Should We Stop Drinking Water From Plastic Bottles?

The World Health Organisation is launching an investigation into the risks of drinking from plastic bottles after 90% of the world’s most popular brands were found to contain tiny bits of plastic. This isn't the first time we’ve been warned about our love of drinking from plastic bottles, so now will we finally stop and listen?

The world is desperate for us to start adopting safe-to-use, reusable plastic. Go into the home section of your favourite supermarket, and you’ll no doubt see reusable bottles and lunchboxes screaming ‘BPA FREE!’ from their spot on the shelf. And with good reason – environmentally and economically, drinks stored in plastic bottles are harmful, but more than that, we've been warned time and again that their USE could be detrimental to our health. A new test on several major brands of bottle water have found that nearly all of them contained tiny particles of plastic.

The research, conducted by Orb Media, examined 259 bottles in nine different countries at the State University of New York in Fredonia. It showed that an average of 325 plastic particles were found for every litre of water sold, each one larger than the width of a human hair. In just one bottle of Nestlé Pure Life, concentrations were as high as 10,000 pieces of plastic per litre of water.

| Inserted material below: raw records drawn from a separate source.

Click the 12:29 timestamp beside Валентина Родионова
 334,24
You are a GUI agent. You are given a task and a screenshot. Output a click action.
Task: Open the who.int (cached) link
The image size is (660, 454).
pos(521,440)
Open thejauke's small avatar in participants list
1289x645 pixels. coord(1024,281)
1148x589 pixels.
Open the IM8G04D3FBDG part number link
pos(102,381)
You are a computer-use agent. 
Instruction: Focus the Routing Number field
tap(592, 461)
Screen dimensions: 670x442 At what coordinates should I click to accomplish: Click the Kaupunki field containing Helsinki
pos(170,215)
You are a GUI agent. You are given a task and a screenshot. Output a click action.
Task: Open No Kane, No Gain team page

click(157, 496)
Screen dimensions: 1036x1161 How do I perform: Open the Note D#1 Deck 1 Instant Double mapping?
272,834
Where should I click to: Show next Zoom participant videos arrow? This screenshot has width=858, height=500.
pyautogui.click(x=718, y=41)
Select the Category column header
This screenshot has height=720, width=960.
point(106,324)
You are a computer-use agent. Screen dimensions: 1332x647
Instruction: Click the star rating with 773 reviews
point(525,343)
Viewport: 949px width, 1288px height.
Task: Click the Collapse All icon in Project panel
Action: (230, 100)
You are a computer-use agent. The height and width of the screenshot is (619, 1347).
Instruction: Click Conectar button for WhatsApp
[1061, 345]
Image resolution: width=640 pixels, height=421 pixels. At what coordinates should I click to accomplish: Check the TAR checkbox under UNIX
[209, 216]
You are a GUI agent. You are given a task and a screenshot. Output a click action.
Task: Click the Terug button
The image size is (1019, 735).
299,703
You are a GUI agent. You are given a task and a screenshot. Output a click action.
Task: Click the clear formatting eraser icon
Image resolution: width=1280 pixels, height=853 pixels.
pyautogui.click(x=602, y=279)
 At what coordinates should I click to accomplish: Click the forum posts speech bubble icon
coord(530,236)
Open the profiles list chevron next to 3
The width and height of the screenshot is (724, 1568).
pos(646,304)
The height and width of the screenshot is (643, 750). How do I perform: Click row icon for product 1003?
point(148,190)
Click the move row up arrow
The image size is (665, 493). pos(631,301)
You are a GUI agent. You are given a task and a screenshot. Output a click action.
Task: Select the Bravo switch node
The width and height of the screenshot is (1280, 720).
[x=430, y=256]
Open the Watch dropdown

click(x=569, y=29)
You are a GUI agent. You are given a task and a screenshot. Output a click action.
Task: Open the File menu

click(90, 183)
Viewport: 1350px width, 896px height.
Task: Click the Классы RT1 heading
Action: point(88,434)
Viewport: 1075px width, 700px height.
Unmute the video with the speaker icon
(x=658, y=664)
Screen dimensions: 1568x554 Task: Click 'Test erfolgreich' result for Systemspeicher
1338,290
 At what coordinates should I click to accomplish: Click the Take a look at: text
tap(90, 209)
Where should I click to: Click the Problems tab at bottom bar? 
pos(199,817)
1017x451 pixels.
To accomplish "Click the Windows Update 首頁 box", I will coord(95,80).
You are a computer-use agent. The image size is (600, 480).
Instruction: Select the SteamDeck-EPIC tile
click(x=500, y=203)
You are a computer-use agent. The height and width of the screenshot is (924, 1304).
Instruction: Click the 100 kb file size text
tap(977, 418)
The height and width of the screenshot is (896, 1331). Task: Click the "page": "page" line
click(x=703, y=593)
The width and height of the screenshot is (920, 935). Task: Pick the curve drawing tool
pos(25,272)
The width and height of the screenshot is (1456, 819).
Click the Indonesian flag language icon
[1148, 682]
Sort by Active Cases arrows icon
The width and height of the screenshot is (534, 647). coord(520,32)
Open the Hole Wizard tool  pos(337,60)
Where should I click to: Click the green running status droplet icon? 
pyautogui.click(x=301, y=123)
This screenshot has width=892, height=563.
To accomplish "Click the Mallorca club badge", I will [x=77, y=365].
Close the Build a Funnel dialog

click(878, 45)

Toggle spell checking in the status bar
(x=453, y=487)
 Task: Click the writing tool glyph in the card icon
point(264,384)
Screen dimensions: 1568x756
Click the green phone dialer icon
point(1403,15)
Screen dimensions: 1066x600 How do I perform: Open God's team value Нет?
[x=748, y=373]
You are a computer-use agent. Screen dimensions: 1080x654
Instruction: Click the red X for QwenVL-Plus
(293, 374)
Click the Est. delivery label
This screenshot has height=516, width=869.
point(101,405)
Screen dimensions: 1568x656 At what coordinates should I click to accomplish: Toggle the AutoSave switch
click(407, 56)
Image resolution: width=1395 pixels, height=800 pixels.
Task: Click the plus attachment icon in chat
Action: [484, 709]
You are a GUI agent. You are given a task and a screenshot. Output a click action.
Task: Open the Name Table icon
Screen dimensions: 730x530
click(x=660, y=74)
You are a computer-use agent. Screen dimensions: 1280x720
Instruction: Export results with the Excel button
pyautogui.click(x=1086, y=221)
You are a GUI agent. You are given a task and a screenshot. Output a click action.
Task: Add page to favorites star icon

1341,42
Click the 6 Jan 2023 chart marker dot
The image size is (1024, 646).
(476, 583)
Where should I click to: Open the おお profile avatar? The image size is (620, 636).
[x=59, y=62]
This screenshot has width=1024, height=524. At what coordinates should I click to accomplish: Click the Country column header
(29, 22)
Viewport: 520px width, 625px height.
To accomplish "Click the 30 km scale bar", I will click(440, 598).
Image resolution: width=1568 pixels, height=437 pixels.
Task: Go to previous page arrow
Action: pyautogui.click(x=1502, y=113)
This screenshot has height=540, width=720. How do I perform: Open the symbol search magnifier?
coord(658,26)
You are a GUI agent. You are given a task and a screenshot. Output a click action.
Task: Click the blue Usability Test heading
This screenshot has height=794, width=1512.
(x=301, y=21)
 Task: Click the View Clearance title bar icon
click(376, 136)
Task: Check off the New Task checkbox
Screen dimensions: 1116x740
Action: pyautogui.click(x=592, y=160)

This is by no means the first time we've been given a stark reminder on the dangers of drinking bottles water. Just last year, we were warned that the rate at which the world is currently plastic bottles – around one million every minute – will jump another 20% by 2021, creating an environmental crisis some campaigners predict could be as serious as climate change.

Before that, research published in Environmental International linked low birth weight to drinking from and reusing plastic bottles. The study showed pregnant women exposed to a bisphenol A (BPA) – a chemical introduced into everyday plastics such as food containers in the 1950s – in high doses can potentially lead to low birth weight in newborns. And while there’s no definitive proof of this happening, a Harvard study in 2009 also showed participants' BPA levels increased after just one week of drinking from plastic bottles.

So why hasn’t our obsession with drinking bottled water subsided? Convenience obviously plays a massive part. But the London Mayor Sadiq Khan is hoping to kick-start our break up with plastic bottles in 2018 by teaming up with the National Theatre and Tate Modern to offer free tap water refills as part of the initiative. Costa Coffee and Leon have also signed up for the trial scheme. All outlets will be listed on a free app, so people know where they can stop for a quick, plastic-free gulp of H2O.

Our love of a plastic bottle might well be about the convenience of buying and reusing one. But this new research shows that convenience can’t be put before our health. Plus, there are plenty of alternatives out there – boxed water is now a thing (anyone who follows Jaden Smith on Instagram will know this one – yes, the amount of times he pretends to use boxed water as a phone is way too much, but he’s got the right idea). You can also buy a reusable BPA-free water bottle. And not all of them have to look a tacky squeezy gym bottle – there are some gorgeous designs out there. We’re running out of excuses to keep using plastic bottled water fast. Will this finally be the push we need? Only time will tell.